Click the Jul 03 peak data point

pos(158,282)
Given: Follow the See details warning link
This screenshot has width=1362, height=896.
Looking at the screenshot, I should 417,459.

* Work required *
Once you have read the records above, set each one down again exactly.

* Task answer *
Click the Jul 03 peak data point

pos(158,282)
Given: Follow the See details warning link
This screenshot has width=1362, height=896.
Looking at the screenshot, I should 417,459.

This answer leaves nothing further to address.